◆ Your goal
Your answer must be an exact copy of the lines from the one containing "Click the Bitrix" through the last line of the records below, with no pictures; please include nothing else.

◆ Records shown
-.-.-

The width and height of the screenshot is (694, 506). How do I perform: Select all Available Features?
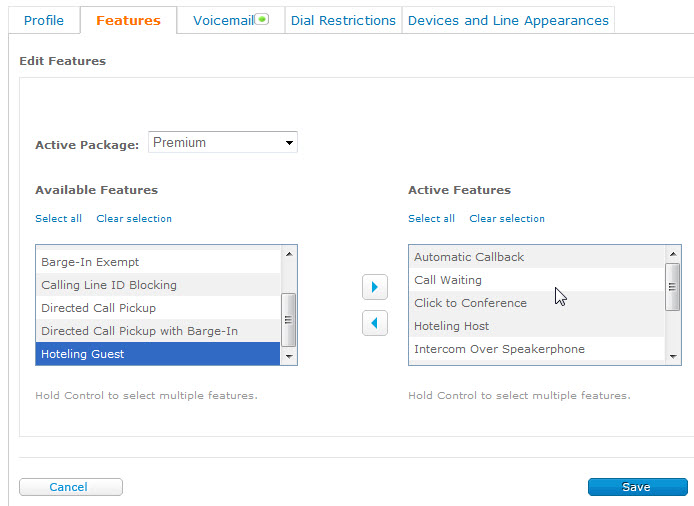[x=58, y=219]
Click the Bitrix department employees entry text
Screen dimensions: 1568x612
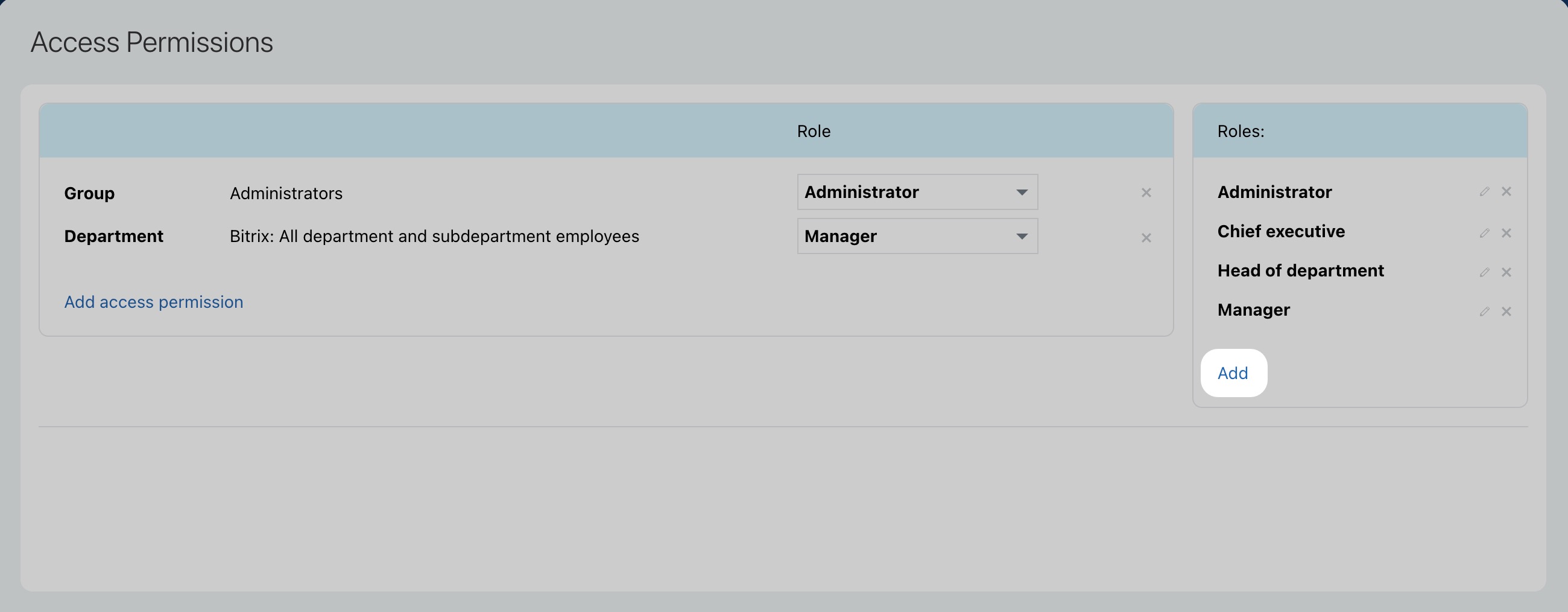[x=434, y=236]
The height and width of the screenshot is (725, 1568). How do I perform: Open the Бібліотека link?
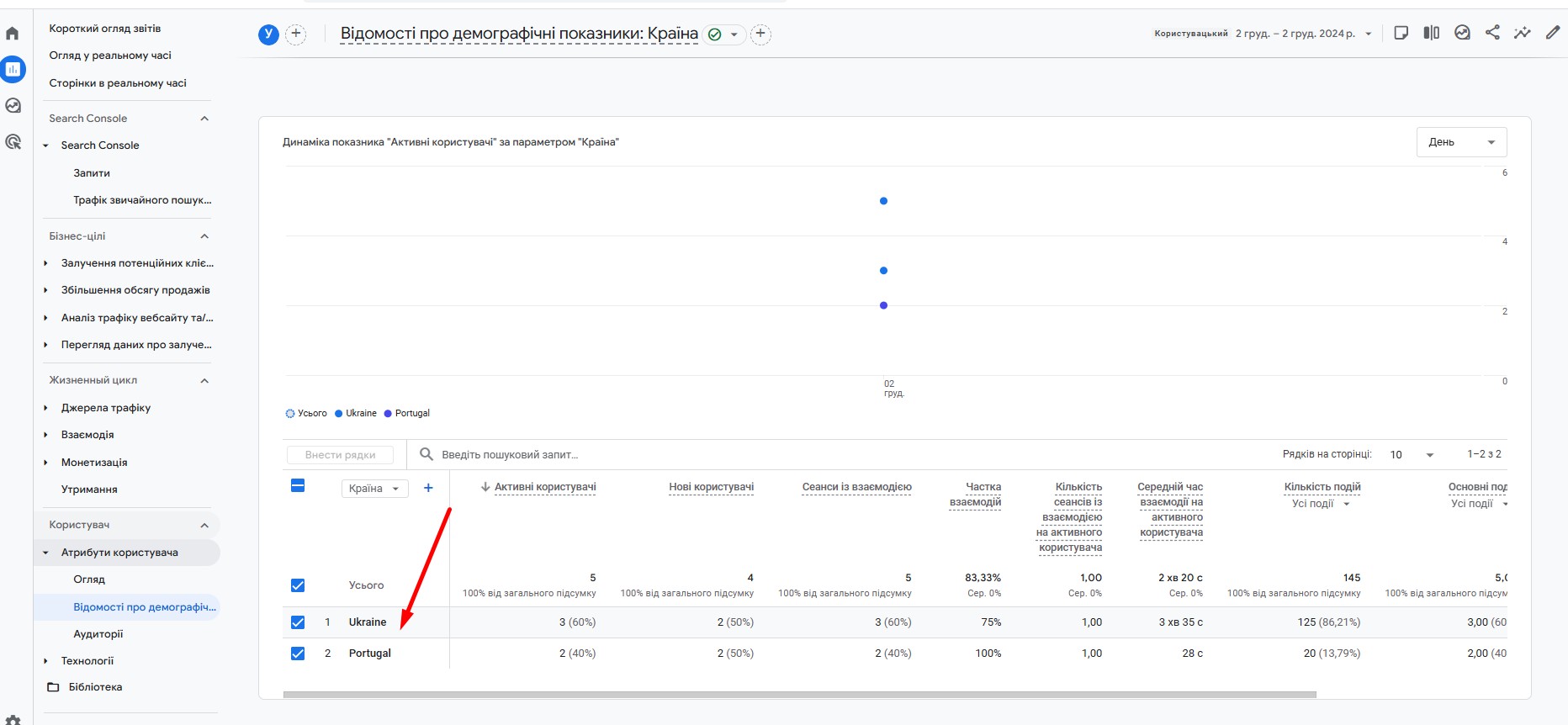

-.-.-

◆ Reply
Click the Bitrix department employees entry text
Screen dimensions: 1568x612
[x=434, y=236]
The height and width of the screenshot is (725, 1568). How do I perform: Open the Бібліотека link?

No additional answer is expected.